Dr. Devin Jopp, president and CEO of the Workgroup for Electronic Data Exchange, an association that serves healthcare information professionals, says he experienced a data breach at a previous association, so at WEDI he’s mindful about the technology systems his vendors use and the access his staff has to them. He recommends reviewing vendors’ updates and processes at least twice a year to make sure they’re current.
“Updating this is the critical part,” he says. “A lot of places do their due diligence initially and then they forget about it.”
On the staff side, Jopp implements tight controls on who has passwords to different levels of information. The ability to export an Excel spreadsheet from the association management system, for instance, is heavily restricted. Hackers aren’t the only concern. “You’re probably more likely to have a staff member take your data than having your data stolen from outside,” he says.
And though it’s uncomfortable to think about, Conley highly recommends having a procedure in place to ensure employee access is locked down when a staffer leaves or is terminated. “You need to make sure that you don’t give any lag time whatsoever, that that back door is shut,” he says.
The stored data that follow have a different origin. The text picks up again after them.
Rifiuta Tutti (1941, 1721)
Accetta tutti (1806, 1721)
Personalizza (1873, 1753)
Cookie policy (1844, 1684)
The upside for associations is that technological solutions can address many of the day-to-day concerns about data security. For example, adhering to PCI compliance standards can keep credit card transactions secure and ensure that members’ credit card data never resides on the association’s servers. Tools can force staff to use strong passwords, and automatic updates for antivirus software can protect data without relying on people to remember to install newer versions.
The downside is that weak links abound in all of these efforts. A meetings staffer might still keep credit card numbers in a file to please a member having trouble getting a conference refund online. Another staffer might have a strong password but keep it written on a sticky note on a monitor. Your cloud-server vendor might be top-notch, but a website plugin may not be.
“You might have a website running WordPress with Amazon [Web Services],” says Joanna Pineda, CEO of Matrix Group International. “But if you’re not current with WordPress and auditing plugins and passwords, relying on Amazon’s security is only going to get you so far.”
Keeping tabs on passwords and necessary updates has become even more complicated as associations increasingly embrace “bring your own device” polices, which let staffers use their own computers and phones to do association work. Renato Sogueco, CIO of the Society of American Florists, manages a strict written BYOD policy that gives SAF a great deal of control over staff data: It can set passwords, install apps and security features, and, in the case of a lost phone, wipe all data from the device.
Just as critical as writing the policy is regularly communicating its importance to staff. “I can’t impose something that’s just verbal to people who use these devices,” he says. “I need a piece of paper to stand on.”
All employees have to sign the policy, which Sogueco and the SAF executive team revisit every year. “It should be a habit,” he says. “If it’s not a habit, then people don’t think about it, and then they’re caught in an ‘Oh my’ moment” when the policy is enforced.
Associations, because they represent professionals and authorities, are tempting targets for criminals looking for data. But sometimes that’s not even an attack on an association’s own servers. In 2011, NACHA–The Electronic Payments Association saw its logo and name used by hackers in phishing scams. People who thought they were receiving an official NACHA message about an electronic payment were in fact clicking links that installed malware on their computers.
Pam Moore, NACHA’s senior vice president, administrative services, and chief financial officer, says the experience put a strain on staff resources. “Our customer service department was impacted severely,” she says. “More and more calls were coming in. And we needed more from our IT resources as well.”
Though associations with high profiles in particular industries might hold additional appeal for hackers, every association ought to assume it will be a target, Pineda says.
“People say, ‘This can’t happen to us, we’re so small,’” she says. “What we’re finding is that everyone is a target. Every site, every hour of the day, is under attack.”